The Japanese shot torpedoes and dropped bombs from 353 war planes launched from six of their aircraft carriers surrounding our fleet. Four of our US Navy battleships were sank. All eight sustained severe damage.

This infamous attack on the United States Naval Base in Pearl Harbor, Hawaii was an effort by the Imperial Japanese Navy to keep the US Pacific Fleet from thwarting Japan’s plans to attack the United Kingdom, the Netherlands and, yes, the United States of America. During the bombing of Pearl Harbor, the Japanese carried out simultaneous attacks on other US-held territories; the British Empire in Malaya, Hong Kong, and Singapore, and in the Philippines.

Survivors of the bombing at Pearl Harbor are now in their early nineties. Once young men who entered the military in the late 30s and early 40s—some seeking adventure, but most seeking a means to support their families since few jobs were available following the Great Depression—these US Veterans now memorialize their service and honor their dead in small-town celebrations. Few are physically able or can afford to travel to Oahu, Hawaii, site of the Pearl Harbor Museum & Tours, where the largest celebrations are held.
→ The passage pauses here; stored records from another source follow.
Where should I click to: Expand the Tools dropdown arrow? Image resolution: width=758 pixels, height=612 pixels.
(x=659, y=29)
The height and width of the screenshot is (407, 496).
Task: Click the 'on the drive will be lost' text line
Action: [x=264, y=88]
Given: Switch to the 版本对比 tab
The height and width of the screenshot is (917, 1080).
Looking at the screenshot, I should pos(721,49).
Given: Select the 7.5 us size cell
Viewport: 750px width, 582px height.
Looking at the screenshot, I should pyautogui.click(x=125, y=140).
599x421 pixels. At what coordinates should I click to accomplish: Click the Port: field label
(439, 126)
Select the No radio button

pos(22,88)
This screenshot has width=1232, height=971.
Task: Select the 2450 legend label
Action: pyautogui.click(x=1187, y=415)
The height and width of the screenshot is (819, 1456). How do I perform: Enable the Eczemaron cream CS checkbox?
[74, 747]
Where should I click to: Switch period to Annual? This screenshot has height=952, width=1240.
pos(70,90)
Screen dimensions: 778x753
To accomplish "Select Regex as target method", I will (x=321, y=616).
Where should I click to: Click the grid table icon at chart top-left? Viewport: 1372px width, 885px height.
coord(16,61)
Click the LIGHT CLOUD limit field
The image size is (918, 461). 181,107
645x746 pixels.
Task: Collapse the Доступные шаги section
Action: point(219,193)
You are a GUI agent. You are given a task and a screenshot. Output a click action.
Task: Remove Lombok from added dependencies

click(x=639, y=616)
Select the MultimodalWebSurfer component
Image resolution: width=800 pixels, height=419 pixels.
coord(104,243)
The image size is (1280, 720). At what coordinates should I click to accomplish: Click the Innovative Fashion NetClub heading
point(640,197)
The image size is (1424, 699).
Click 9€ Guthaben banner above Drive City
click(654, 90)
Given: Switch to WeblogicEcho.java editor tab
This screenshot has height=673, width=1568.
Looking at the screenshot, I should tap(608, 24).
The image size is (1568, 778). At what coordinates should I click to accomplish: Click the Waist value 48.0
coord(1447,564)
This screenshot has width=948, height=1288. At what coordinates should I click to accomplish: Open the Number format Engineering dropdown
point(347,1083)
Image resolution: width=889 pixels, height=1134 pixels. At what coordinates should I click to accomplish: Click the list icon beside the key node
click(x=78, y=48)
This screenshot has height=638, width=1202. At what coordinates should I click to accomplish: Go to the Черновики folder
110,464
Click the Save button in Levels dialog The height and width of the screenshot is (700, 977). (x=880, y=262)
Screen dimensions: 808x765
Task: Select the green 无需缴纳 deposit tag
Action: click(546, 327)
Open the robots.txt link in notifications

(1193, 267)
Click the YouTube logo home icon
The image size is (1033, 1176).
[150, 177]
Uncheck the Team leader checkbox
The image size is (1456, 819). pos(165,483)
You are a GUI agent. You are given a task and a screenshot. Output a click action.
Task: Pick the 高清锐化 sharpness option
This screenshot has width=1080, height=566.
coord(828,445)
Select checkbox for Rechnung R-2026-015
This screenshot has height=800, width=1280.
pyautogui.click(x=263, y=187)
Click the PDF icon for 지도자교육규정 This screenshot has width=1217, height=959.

It is our job, then, to remember these men and women. Our job to thank them for their duty in protecting our sovereign nation at the expense of life and limb. It is our job, at least, to remember. In his moving speech (listen to it here), President Franklin D. Roosevelt called December 7th, 1941 “A date that will live in infamy.” We haven’t forgotten, President Roosevelt. And on behalf of the US Veterans who served us that ill-fated day, let us never forget.

–Don C. Kesterson

4 Thoughts on “REMEMBERING PEARL HARBOR: A DAY IN INFAMY

  1. Joan Edmonds on December 11, 2013 at 6:17 pm said:

    My Mom and Dad remember that day. I can’t recall them telling us kid’s what it was like. I will ask them. They are 93 years old and in a care center in upstate N.Y. They are in the same room together, it’s sweet. My sister and her family visit them often.

  2. Jeannine Racey on December 23, 2013 at 9:42 pm said:

    Some of the most amazing hero’s are the silent ones of this amazing generation. Many young men who joined after Pearl were still in high school. They joined and were shipped to the either the Pacific or Atlantic to fight on the first front. One of those young man was a “tail gunner” on the Liberator who was shot down over Germany and spent 15 months as a POW being marched to five different camps before being liberated by Patton’s Army. He was 92 when I met him and he could not remember the exact day of his birth but could tell me the exact day when Patton’s Army set him free, he weight 42 lbs and when he returned to the United States he received $45.00 for compensation for his shrapnel wounds and wounds of being a POW. He used his GI bill married his high school sweet heart and became an engineer and went to work for IBM. He invented the ink jet printer but what truly was his gift was his therapy. I asked what do you do for fun and he said ” I am 92 yrs old and I don’t have fun but what I learned to do when I could not sleep” and he walked me into his living room and there on every wall were the most incredible works of art in an amazing eclectic works of art, that took my breath. So I say…… That day in infamy changed many lives and it brought out the evil and good in man and it still affects us today. I have knowledge of those 16-17 year old high school students who went off to war and returned 4 years later after witnessing horrific events in history. To return to their classroom of high school seniors to finish their high school education and to move forward in their lives. Two of these veterans were my uncles. One went to the Pacific and one to Germany after the fall of Berlin.